My dad was (and still is) a fan and I vividly remember hearing and being a bit frightened by the chiming clocks at the beginning of Time when I was about 3 years old. A similar thing happened later when I was a bit older, hearing what I mistook for whale song during Echoes and again being slightly unsettled by these mysterious sounds.
I was always intrigued by them. They made strange music like nothing else I’d ever heard. They seemed very peculiar and I would spend hours staring at the weird and wonderful images on my dad’s Floyd record sleeves.
I saw them live at Manchester Maine Road when I was 15. That’s a good age for something to leave a lasting impression on you, which is exactly what it did.
They became my all-time favourite band and have remained so ever since. It’s difficult for me to think and write objectively about them.
I mention all this mainly to establish my fan credentials before uttering a Pink Floyd heresy.
Roger Waters, formerly of Pink Floyd of course, has been characteristically caustic in recent interviews to promote his new concert film. It wasn’t the lavish praise that he heaped on his own gig that most caught my attention in these interviews however, but his unprompted remarks about his former Pink Floyd bandmates.
Waters offered some faint praise for Floyd drummer Nick Mason’s new band, who are still touring intermittently, with a set of early Pink Floyd numbers that both Waters and David Gilmour have largely ignored in their respective live solo shows.
One interviewer, perhaps pleased that he’d somehow managed to get Waters to say something that didn’t make him sound like an unjustifiably bitter Alan Partridge, pressed him further on this topic only for Waters to declare that, unlike Nick Mason, ‘playing in pubs’ was ‘the last thing he wanted to do.’ Ouch.
Again unprompted, Waters then raised the subject of a potential Pink Floyd reunion, laying the blame for the continued non-appearance of such firmly at David Gilmour’s door. He told the interviewer he understood how much of a disappointment this must be for Pink Floyd fans.

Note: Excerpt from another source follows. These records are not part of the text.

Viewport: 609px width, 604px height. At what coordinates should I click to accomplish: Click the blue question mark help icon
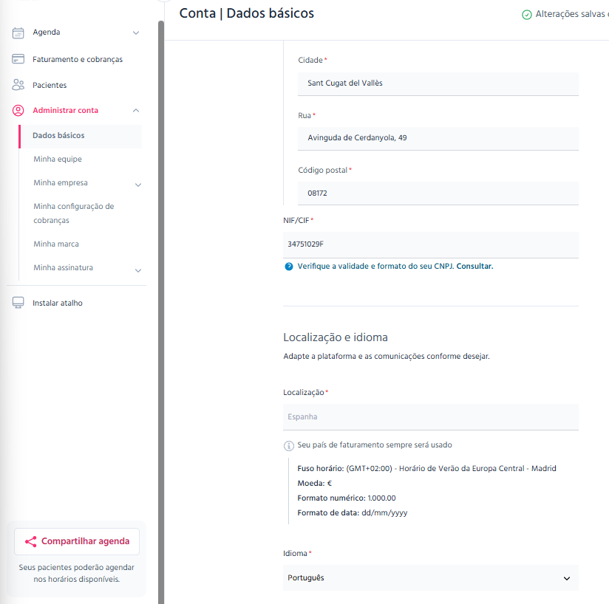[288, 267]
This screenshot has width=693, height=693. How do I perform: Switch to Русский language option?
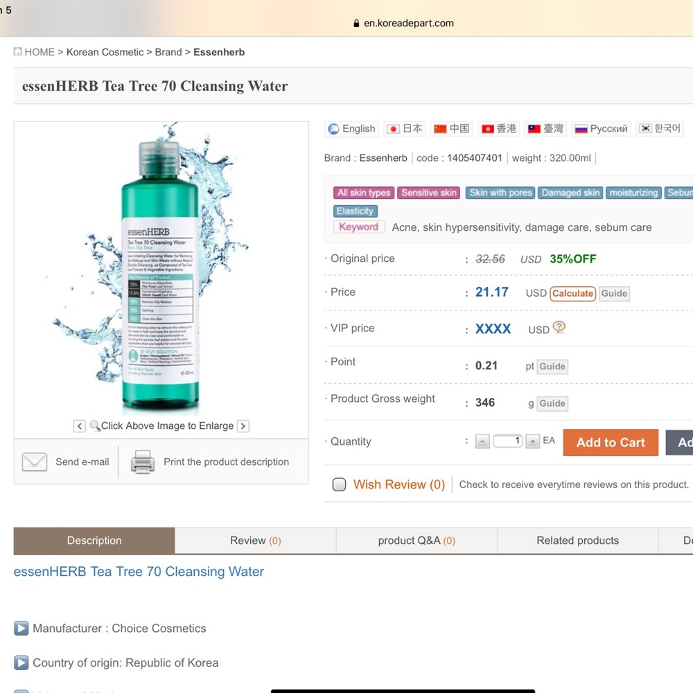coord(601,128)
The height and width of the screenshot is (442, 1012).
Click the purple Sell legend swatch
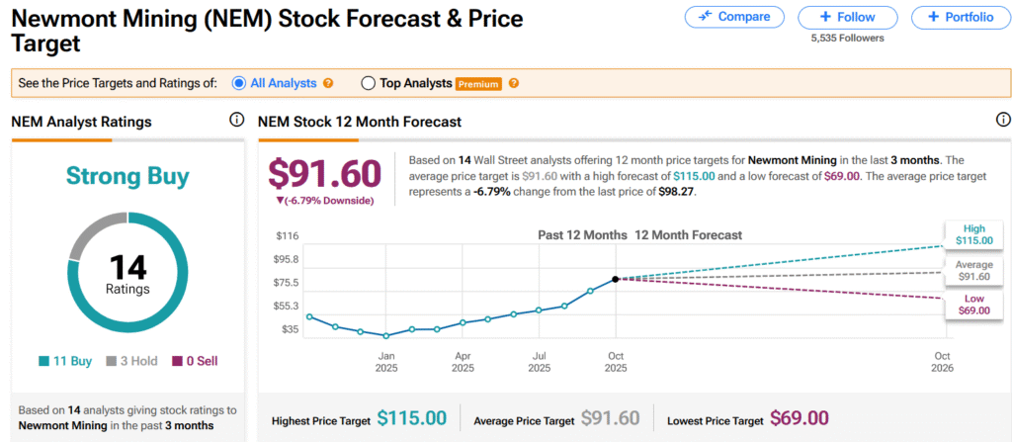point(178,361)
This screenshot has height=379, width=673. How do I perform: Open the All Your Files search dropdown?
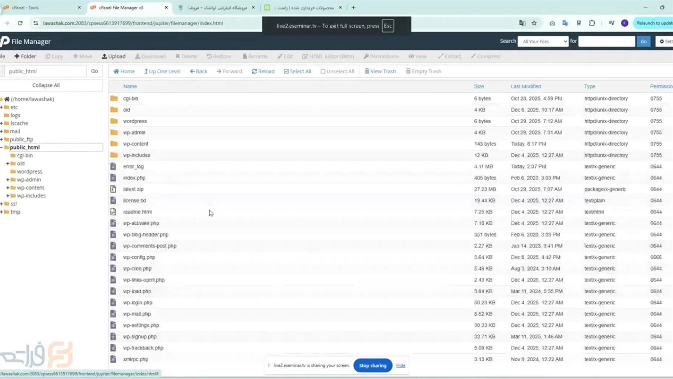point(543,42)
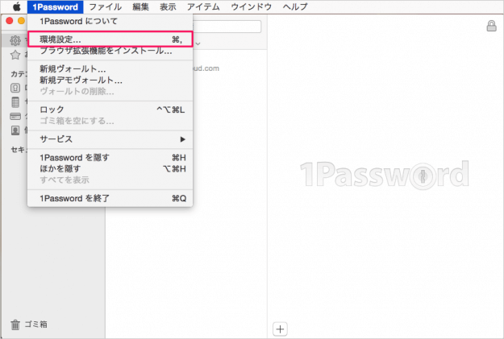Screen dimensions: 504x339
Task: Choose 1Password について
Action: point(77,22)
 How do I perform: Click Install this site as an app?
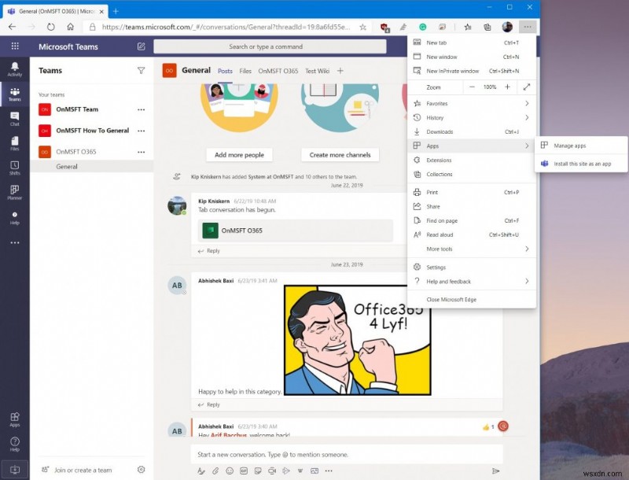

Well Roger, here’s the thing. Although I can’t speak for anyone else, I’m not disappointed at all. The last thing I want to see is Messrs Gilmour, Mason and Waters sharing the stage once more and calling themselves Pink Floyd.
I’m generally of the opinion that, once they’ve split up, bands should not re-form. Pink Floyd especially so.
Pink Floyd effectively split up twenty five years ago when they stopped touring and recording. At that point it could honestly be said of them that they’d had a very long and largely successful innings and could now retire from the crease with their reputation still more or less intact.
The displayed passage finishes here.